コラム > 2018年11月

「共同マーケティングはヌルめの長湯じゃない方がいい」

(2018年11月30日)

2018年も残すところわずかとなったが、今年もいくつかのテーマで共同マーケティング形式の支援業務に携わった。

当社は、商社とメディア会社の合弁という独特の立ち位置上、小規模ながらも産業調査から営業支援/マッチング、コンテンツ制作、情報発信まで色々と小回りが利くのが特長の一つ。
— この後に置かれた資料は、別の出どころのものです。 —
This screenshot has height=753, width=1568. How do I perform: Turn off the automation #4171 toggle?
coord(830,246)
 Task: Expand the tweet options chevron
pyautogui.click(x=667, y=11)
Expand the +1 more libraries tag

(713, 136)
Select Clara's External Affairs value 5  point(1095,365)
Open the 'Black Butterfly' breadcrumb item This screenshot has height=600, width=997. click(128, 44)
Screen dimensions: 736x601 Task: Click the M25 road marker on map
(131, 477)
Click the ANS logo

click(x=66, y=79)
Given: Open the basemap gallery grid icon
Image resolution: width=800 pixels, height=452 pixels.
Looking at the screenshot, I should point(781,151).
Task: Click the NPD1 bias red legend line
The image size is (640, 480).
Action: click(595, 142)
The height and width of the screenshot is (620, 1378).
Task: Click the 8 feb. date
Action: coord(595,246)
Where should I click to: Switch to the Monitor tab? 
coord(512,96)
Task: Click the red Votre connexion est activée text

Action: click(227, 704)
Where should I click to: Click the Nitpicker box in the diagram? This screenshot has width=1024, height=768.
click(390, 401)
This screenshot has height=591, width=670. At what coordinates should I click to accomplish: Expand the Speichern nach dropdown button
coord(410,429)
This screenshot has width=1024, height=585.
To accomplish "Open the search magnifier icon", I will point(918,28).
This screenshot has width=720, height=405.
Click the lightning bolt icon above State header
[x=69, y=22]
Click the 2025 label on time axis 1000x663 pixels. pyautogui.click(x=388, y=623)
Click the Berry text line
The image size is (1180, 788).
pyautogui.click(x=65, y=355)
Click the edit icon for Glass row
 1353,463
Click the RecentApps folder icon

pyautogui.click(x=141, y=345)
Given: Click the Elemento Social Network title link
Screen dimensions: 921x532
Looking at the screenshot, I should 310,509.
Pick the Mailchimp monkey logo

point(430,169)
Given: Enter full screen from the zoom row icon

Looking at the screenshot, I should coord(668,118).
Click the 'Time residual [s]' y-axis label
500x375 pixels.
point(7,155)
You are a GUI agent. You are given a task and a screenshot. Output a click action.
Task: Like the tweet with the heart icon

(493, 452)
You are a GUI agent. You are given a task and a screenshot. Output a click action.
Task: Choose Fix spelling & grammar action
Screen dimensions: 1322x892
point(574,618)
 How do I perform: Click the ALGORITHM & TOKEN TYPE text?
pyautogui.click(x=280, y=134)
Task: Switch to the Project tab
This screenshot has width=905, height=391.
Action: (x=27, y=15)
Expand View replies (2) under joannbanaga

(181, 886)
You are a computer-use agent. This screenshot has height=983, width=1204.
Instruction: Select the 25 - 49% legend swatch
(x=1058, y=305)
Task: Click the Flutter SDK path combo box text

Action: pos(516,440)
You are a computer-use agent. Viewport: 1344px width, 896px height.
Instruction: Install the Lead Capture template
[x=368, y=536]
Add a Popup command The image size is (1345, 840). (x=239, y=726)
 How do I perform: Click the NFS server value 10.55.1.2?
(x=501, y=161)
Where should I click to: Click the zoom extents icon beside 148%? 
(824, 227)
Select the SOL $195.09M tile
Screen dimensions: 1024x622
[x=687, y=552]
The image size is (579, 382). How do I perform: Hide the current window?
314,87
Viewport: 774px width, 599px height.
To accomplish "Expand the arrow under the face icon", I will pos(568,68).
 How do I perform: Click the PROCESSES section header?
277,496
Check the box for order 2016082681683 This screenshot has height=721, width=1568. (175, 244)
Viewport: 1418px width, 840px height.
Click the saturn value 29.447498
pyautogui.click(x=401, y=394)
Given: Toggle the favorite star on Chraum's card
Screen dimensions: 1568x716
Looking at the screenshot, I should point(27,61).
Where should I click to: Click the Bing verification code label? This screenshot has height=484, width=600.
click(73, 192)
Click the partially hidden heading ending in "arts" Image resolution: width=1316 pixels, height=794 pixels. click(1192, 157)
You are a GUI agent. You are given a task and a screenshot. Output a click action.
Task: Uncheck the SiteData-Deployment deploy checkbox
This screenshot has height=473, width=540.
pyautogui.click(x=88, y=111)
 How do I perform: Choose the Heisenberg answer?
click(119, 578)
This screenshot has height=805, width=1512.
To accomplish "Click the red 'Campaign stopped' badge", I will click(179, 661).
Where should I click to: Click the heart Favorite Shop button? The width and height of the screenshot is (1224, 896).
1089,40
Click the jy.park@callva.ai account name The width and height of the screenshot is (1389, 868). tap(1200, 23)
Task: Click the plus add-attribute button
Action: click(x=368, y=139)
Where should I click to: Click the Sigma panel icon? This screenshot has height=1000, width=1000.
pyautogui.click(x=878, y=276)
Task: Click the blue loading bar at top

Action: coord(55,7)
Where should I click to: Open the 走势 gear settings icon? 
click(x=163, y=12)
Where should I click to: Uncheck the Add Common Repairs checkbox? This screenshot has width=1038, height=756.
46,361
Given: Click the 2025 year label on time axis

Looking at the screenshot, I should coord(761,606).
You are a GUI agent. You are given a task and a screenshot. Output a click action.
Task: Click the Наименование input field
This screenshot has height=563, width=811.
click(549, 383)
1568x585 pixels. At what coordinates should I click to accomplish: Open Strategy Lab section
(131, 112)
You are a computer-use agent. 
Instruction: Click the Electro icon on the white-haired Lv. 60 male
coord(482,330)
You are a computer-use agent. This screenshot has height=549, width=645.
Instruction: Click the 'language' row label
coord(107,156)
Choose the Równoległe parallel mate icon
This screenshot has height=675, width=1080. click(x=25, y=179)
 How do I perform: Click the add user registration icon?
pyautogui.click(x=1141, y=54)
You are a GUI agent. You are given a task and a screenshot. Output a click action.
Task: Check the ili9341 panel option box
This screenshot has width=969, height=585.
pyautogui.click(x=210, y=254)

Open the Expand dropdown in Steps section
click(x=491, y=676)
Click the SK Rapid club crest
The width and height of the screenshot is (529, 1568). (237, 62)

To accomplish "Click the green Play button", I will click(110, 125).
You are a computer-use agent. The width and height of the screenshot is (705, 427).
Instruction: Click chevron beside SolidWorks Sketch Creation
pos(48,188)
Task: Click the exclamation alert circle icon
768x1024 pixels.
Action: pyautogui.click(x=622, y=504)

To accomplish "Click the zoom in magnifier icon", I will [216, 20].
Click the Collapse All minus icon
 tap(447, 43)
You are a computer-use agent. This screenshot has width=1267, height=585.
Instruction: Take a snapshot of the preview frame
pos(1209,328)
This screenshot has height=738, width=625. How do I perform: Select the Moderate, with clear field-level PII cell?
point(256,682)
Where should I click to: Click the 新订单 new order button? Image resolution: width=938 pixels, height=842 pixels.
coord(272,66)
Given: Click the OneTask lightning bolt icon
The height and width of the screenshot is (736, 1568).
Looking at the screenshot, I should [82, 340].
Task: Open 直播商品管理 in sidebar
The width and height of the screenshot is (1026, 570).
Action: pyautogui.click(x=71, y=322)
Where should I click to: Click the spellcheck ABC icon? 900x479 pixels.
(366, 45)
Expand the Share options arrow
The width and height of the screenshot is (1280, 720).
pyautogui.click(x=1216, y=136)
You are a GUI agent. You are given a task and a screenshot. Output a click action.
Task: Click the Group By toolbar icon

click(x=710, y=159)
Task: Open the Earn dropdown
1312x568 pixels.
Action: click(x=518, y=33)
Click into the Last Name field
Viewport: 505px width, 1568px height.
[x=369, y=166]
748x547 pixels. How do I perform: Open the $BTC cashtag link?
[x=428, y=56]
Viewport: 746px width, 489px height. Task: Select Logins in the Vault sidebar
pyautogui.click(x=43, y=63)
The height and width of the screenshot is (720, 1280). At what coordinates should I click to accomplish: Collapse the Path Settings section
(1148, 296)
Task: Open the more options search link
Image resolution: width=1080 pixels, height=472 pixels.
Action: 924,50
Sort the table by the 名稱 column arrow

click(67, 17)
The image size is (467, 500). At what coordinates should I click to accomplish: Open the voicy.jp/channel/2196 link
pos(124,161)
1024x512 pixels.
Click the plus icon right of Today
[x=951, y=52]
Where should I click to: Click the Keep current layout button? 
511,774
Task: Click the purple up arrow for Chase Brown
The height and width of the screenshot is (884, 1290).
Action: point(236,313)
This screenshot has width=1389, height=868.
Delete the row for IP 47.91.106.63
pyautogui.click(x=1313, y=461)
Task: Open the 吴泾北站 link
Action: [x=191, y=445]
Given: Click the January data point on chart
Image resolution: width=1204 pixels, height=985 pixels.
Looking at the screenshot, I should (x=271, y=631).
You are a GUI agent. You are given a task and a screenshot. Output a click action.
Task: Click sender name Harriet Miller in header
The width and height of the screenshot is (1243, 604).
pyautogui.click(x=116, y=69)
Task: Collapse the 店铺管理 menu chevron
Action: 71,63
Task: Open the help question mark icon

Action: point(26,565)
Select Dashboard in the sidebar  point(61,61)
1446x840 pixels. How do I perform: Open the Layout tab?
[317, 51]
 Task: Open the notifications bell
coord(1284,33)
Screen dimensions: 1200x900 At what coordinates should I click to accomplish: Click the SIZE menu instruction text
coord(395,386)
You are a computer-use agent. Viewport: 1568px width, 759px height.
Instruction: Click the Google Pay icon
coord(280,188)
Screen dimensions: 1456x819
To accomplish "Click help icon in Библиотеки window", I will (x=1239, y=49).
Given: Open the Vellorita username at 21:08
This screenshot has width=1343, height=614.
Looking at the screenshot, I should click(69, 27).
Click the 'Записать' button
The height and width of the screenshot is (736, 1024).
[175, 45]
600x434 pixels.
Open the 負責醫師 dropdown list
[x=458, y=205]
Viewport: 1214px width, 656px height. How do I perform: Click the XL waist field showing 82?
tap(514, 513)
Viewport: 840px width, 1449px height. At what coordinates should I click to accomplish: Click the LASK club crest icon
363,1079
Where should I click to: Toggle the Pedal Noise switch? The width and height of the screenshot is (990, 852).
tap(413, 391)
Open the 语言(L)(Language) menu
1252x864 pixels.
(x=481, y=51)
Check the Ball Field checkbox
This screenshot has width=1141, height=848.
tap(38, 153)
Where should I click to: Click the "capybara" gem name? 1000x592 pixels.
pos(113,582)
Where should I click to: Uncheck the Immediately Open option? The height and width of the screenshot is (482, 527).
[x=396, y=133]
そのため、事業開発・推進支援の手段として、顧客ニーズに応じて共同マーケティング活動を提案し、事務局の立場でこれら機能を活用しながらプロジェクト運営をさせていただくことも多い。

共同マーケティング活動は、どんな時に有効か? 例えば、(1)技術革新や素材開発等で新しい市場創出が期待されている中で、初動段階で市場の成長性や自社の事業性を探りたい時、(2)既存市場、事業における成長性に限界が見える中で、新たな技術や製品、サービス、顧客ネットワークを融合することで、市場の幅を広げたり、深化させたい時、(3)自社を中心としたアライアンスでパートナー企業と共に新規顧客へソリューション提案を行い、業界のディファクト化を図りたい時、(4)潜在的な社会課題や市場課題に対して問題提起を行い、自社技術や製品に対するニーズの掘り起こしを行いたい時――こんな場面などでは有効だろう。

共同マーケティングを2つの段階に分けるのであれば、非競争段階と競争段階に分けられる。協議会、コンソーシアム、フォーラム、研究会、勉強会と名の付くことの多い会合は前者であり、参画者も多彩。初動段階では、各社リソースも限られるため、参画者間とのアイデア共有、コスト面、ネットワーク構築など、効率的な情報収集という意味では一義的なメリットはある。競争段階においては当然組む相手の見極めが前提となる。特に、産業構造の変革や従来の事業領域の融合が進む中、異業種と組むケースは増えており、その選択は複雑で難しくなっている。

共同マーケティングを活用して事業拡大を図るためには、非競争段階で散発的にあるいは長らくお付き合いしているだけでは何も始まらない。非競争段階から競争段階へ仕掛けるタイミングやスピード感、実行段階での継続性、それを動かす担当者、経営者の強い意志が重要であると実感している。

昨今の産学連携でもこうした動きが出ている。今年度新たに「オープンイノベーション機構」(OI機構)というものが整備され、自動運転、半導体、情報通信、有機材料、創薬、医療機器の分野で8つの大学の機構が採択された。ここでは企業の事業戦略に深く関わる競争領域を中心とした大型共同研究が行なわれるという。従来の研究開発プロジェクトよりも共同マーケティングの要素が濃い点で注目したい。